Scan the material for the word "Given", then return every line where it appears.

╭─ Study material

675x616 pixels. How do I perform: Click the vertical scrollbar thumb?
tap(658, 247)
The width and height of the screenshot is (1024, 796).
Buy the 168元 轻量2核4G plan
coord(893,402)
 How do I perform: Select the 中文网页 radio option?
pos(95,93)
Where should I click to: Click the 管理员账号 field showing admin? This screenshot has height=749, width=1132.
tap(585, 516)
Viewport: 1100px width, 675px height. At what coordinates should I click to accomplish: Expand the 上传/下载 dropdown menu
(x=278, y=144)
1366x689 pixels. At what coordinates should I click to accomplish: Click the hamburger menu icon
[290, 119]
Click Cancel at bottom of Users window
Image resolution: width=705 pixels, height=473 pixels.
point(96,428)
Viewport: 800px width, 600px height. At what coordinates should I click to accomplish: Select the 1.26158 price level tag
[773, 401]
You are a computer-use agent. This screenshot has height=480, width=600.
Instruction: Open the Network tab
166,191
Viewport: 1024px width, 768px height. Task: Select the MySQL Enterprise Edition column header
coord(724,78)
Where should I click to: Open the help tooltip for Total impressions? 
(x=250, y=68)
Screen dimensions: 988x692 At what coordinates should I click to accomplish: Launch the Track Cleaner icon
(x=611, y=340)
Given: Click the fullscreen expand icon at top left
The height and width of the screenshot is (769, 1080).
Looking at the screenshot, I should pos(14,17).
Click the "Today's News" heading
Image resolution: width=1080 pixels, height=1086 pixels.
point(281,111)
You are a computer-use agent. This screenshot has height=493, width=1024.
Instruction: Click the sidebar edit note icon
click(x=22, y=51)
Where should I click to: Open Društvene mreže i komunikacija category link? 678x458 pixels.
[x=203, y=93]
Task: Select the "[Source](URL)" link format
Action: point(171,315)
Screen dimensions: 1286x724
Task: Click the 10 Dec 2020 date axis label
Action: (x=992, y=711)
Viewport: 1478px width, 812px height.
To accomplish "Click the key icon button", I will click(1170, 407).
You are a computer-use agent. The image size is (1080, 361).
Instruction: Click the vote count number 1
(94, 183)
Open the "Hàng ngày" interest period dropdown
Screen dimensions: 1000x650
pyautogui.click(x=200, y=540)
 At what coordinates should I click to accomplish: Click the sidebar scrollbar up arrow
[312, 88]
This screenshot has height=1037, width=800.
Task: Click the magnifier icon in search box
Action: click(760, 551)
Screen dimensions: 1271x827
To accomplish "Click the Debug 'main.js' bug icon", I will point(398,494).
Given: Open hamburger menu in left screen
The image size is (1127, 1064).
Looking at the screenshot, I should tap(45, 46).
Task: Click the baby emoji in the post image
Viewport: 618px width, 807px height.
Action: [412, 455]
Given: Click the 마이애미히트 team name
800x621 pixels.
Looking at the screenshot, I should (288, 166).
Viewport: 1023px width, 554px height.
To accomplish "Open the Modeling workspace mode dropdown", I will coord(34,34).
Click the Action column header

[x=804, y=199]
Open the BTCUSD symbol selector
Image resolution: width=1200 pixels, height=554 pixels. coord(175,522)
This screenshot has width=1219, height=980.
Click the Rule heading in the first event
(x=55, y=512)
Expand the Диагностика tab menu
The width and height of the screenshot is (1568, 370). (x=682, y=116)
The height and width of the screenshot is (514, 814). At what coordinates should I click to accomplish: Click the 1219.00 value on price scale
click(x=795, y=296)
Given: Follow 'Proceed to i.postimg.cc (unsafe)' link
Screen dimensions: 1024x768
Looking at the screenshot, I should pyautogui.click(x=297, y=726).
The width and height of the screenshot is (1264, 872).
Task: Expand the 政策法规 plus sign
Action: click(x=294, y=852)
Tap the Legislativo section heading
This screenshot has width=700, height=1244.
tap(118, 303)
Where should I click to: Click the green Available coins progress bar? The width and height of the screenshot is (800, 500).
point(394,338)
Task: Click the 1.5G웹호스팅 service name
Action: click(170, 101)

╰─

■ Written answer ■
Given: Click the fullscreen expand icon at top left
Given: Open hamburger menu in left screen
Given: Click the 마이애미히트 team name
Given: Follow 'Proceed to i.postimg.cc (unsafe)' link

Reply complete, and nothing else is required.